Another application, MeterJam, used the Internet to mobilize a boycott of taxis on August 12 in Mumbai, to protest against the severe local headache of taxi drivers refusing to ply on shorter distances. “But these applications were developed by advertising professionals,” says Chandan, “while India’s famed software community numbering over two million is too busy solving the problems of people outside the country.”
Such individual innovation efforts, helped with support systems like the eight-year old Indian Innovators Association, appears to be evolutionary heir to the generation of institutional technological investors, such as the renowned Indian Institutes of Technology (IIT). These temples of excellence in Delhi, Mumbai, Chennai, Kanpur and 11 other centers attract some of the country’s finest high-school talent.
Professor C Amarnath, one of the experts on the TRI panel, is a governing board member of the Society for Innovation and Entrepreneurship (SINE), a techno-business incubator hosted by the IIT, Mumbai. “The SINE is among the examples of the wave of innovation and technology talent in the country,” Amarnath told Asia Times Online.
The Indian government has promoted research and development to unprecedented levels in recent years. Science and technology deputy minister Prithviraj Chavan told parliament recently that 3,600 independent research and development projects were sanctioned annually in the first two years of India’s Eleventh Five-Year Plan (2007-12).
The priority areas the Indian government marked for research are similar to the Technology Review India challenges, reading like a blueprint of India’s “to-do” list for the decade. Top government scientists were among those who helped create the TRI shortlist, like Professor Samir Brahmachari, director-general of the New Delhi-based Council of Scientific and Industrial Research (CSRI), an autonomous organization under the Ministry of Science and Technology and one of India’s leading and oldest research facilities.
Brahmachari offered TRI the challenge of finding a solution to preserve basic vaccines without refrigeration in the Thar Desert in Rajasthan, where temperatures hover about 50 degree Celsius in summer.
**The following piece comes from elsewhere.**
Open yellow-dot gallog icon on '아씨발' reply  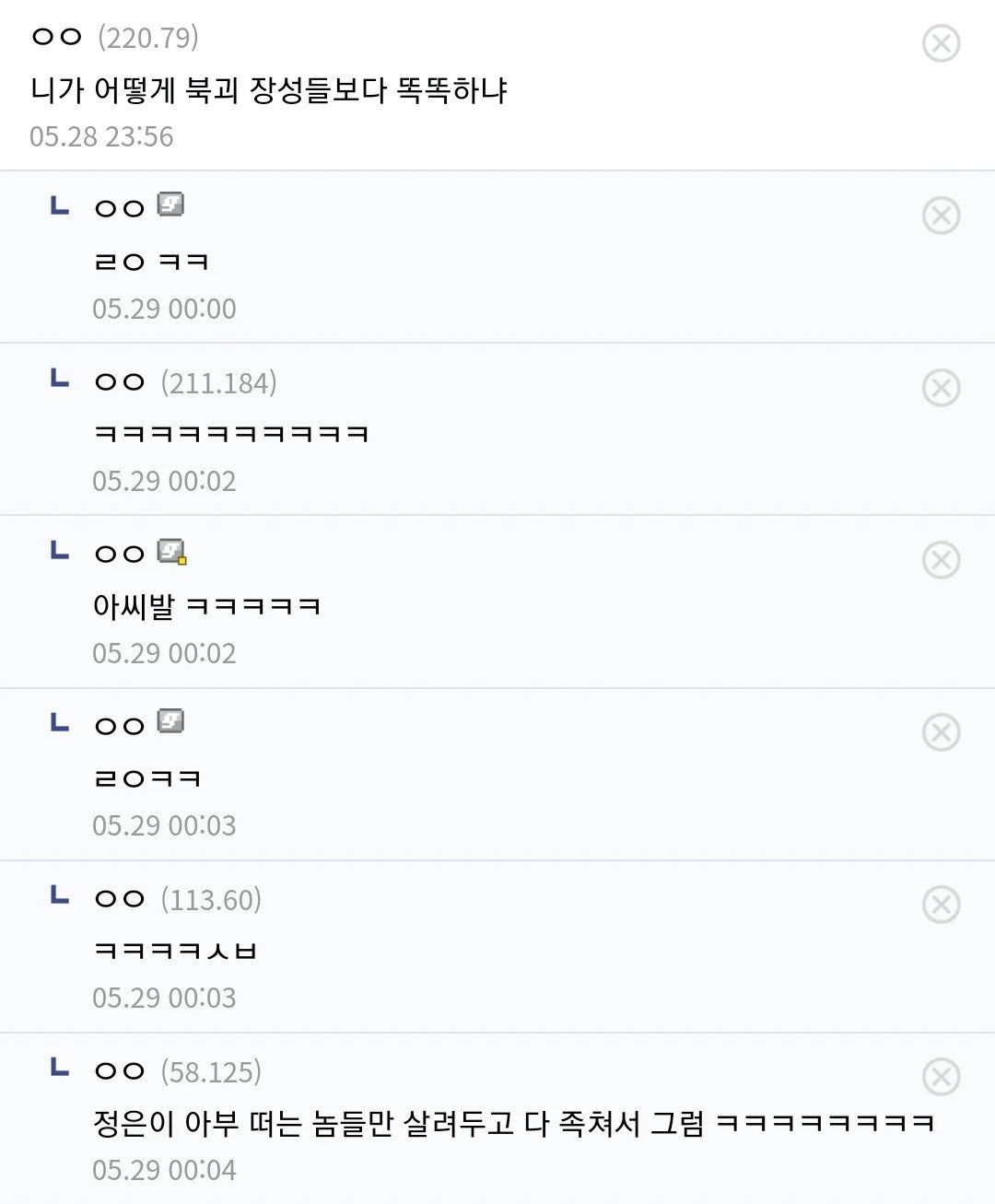coord(171,552)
This would save the lives of thousands of babies; vaccination levels in the Thar region are about 50%, compared with the national average of 75%.
India and the rest of the world have little to lose and everything to gain if innovations enable overcoming even a small extent of human suffering – on the principle that it is better to at least try lighting a candle instead of spending a lifetime cursing the darkness.
Note 1. TRI India held the first national “Technology Review 35” project for innovators aged below 35. Out of 20 winners, two – Rikin Gandhi and Ranveer Chandra – made the shortlist of Global TR35 award. The worldwide winner will be declared on September 1, from Cambridge, the Massachusetts headquarters of Technology Review.